Al-Janad Mosque (جامع الجند) is an ancient mosque established by Muadh ibn Jabal at al-Janad, located 20 km northeast of Taiz, Yemen. It is the oldest surviving mosque in Yemen and considered the first one built. In the earliest days of Islam, in the year 6 AH (628 CE), the Islamic prophet Muhammad sent Muadh ibn Jabal to Yemen to teach its people the provisions regarding the religion and spread it among them, in accordance with Sharia. As such it is one of the most important religious sites in Taiz governorate. It is also known as Mu'adh Mosque.

==History==
Muadh ibn Jabal built the mosque after meeting with soldiers of the province in the first Friday of Rajab (seventh month of Islamic calendar).

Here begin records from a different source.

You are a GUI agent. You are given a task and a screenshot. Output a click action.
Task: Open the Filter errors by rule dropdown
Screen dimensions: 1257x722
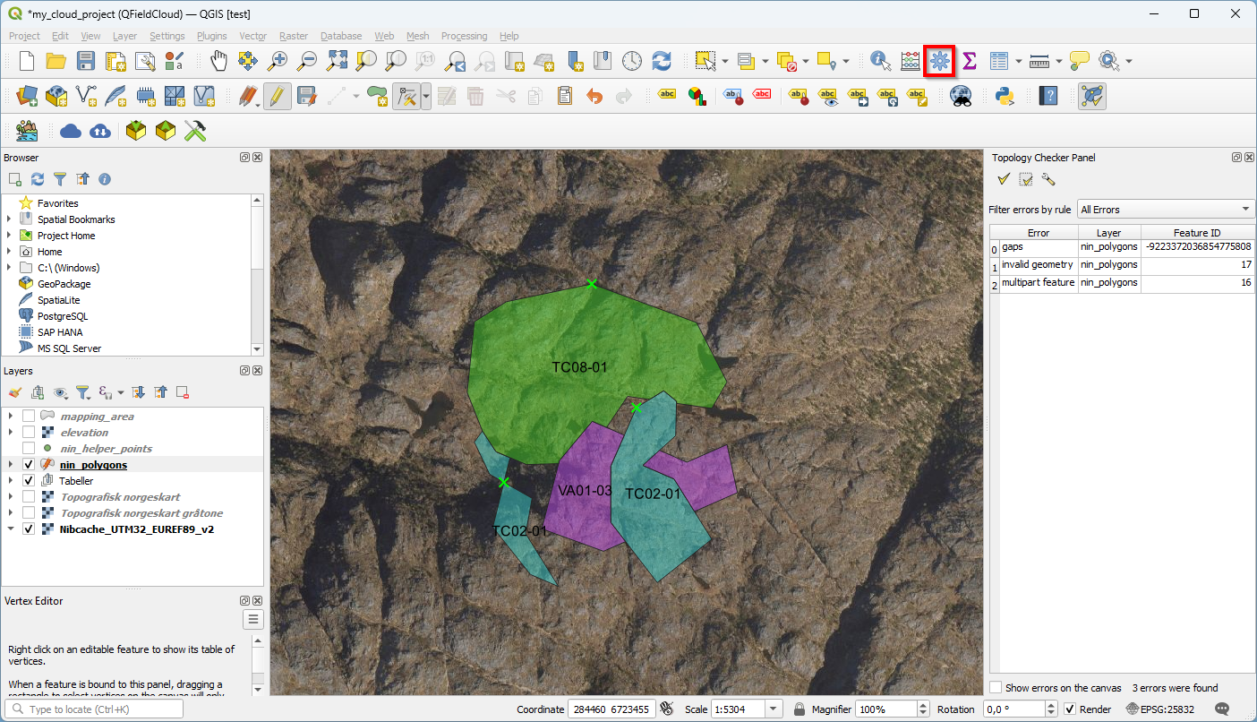point(1166,210)
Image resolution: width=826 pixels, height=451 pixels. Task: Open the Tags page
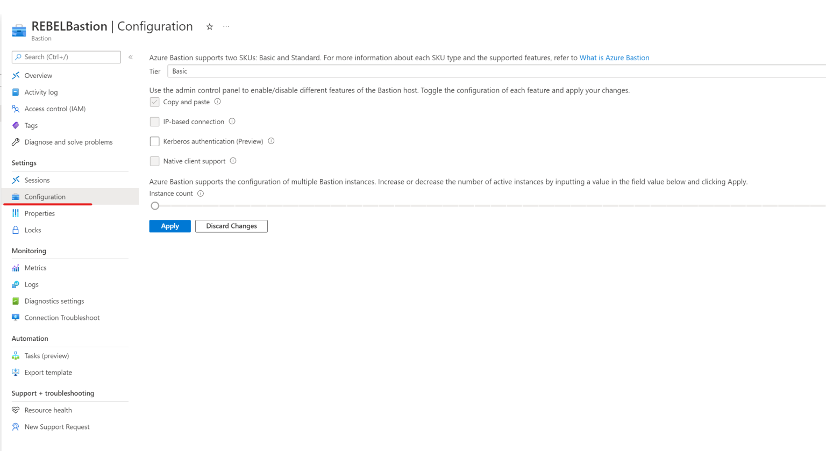[x=31, y=125]
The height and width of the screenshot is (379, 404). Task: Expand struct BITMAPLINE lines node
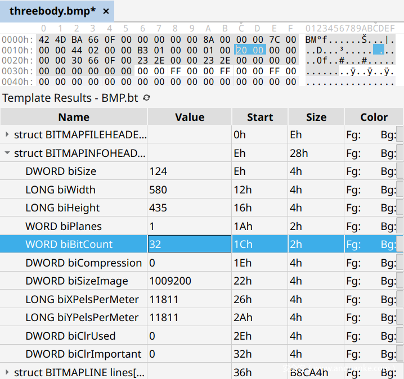pyautogui.click(x=7, y=372)
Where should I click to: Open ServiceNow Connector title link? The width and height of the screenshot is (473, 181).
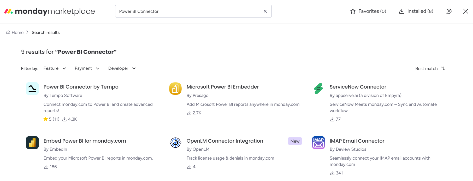tap(358, 87)
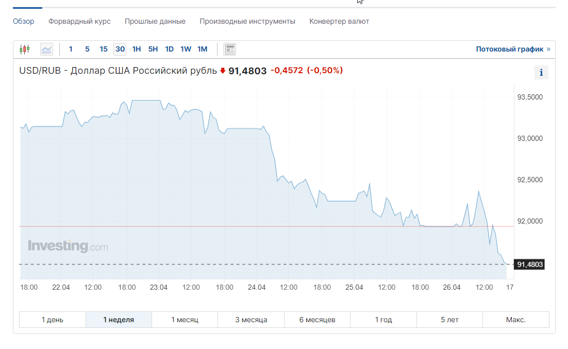This screenshot has width=568, height=349.
Task: Select the Макс. time range
Action: coord(516,320)
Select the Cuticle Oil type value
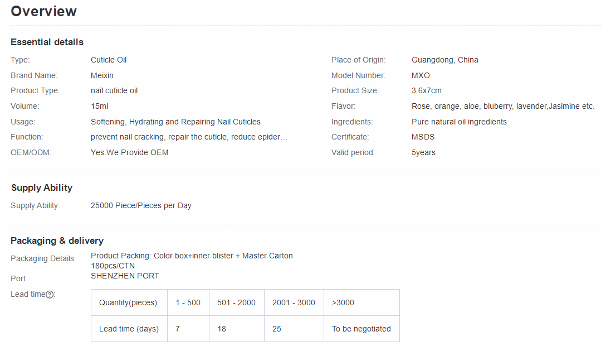 coord(109,60)
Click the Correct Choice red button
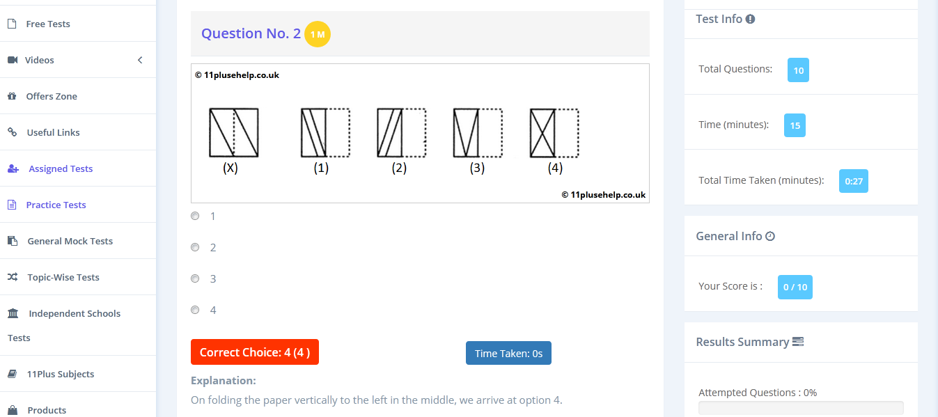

Since then people have been holding festival every day on the first Friday of Rajab, by heading to the mosque to pray and conduct other religious rituals. The mosque has been renovated and restored for countless of times throughout the history. Al-Husayn ibn Salama re-built the mosque during the period of 896 to 981. It is said that the local governor of Sulayhid dynasty also carried out construction work in the mosque. It was destroyed during the days of Mehdi bin Ali bin Mahdi al-Re'ai al-Humeiri in 1137, and then the Ayyubid ruler Saif al-Din Atabek restored the building in 1154, adding to the building the southern corridor, the side hallways and a sahn. Sultan al-Nasir Ayyub built its ceilings with plaster and carved with gold and lapis lazuli in 1206.

==Architecture==
The current mosque is rectangular shaped, measuring 65.5 × 43 m. It is surrounded by a wall with 144 serrated balconies. Its general layout consists of an open sahn – 35.5 × 25.5 m – with a square column height of about 2 m. The qibla, which consists of four bays and adorns the qibla wall, has two mihrabs placed between them. It is considered an artistic masterpiece rich in ornamentation, carvings and engravings. It is one of the remaining platforms, dating back to the time of Taghtikin ibn Ayyub in the last quarter of the 12th-century. The minaret occupies a part of the southwestern corner and consists of a cylindrical lower part topped by an octagonal shape above which a hexagon revolves and crowns the minaret from the top of the dome. Alongside the minaret there is a stone tablet written by the name of Sultan Amer ibn Abdul Wahab, in addition to other plates that recorded the successive renovations that took place on this mosque through the different historical periods.

The mosque is open to visitors throughout the year.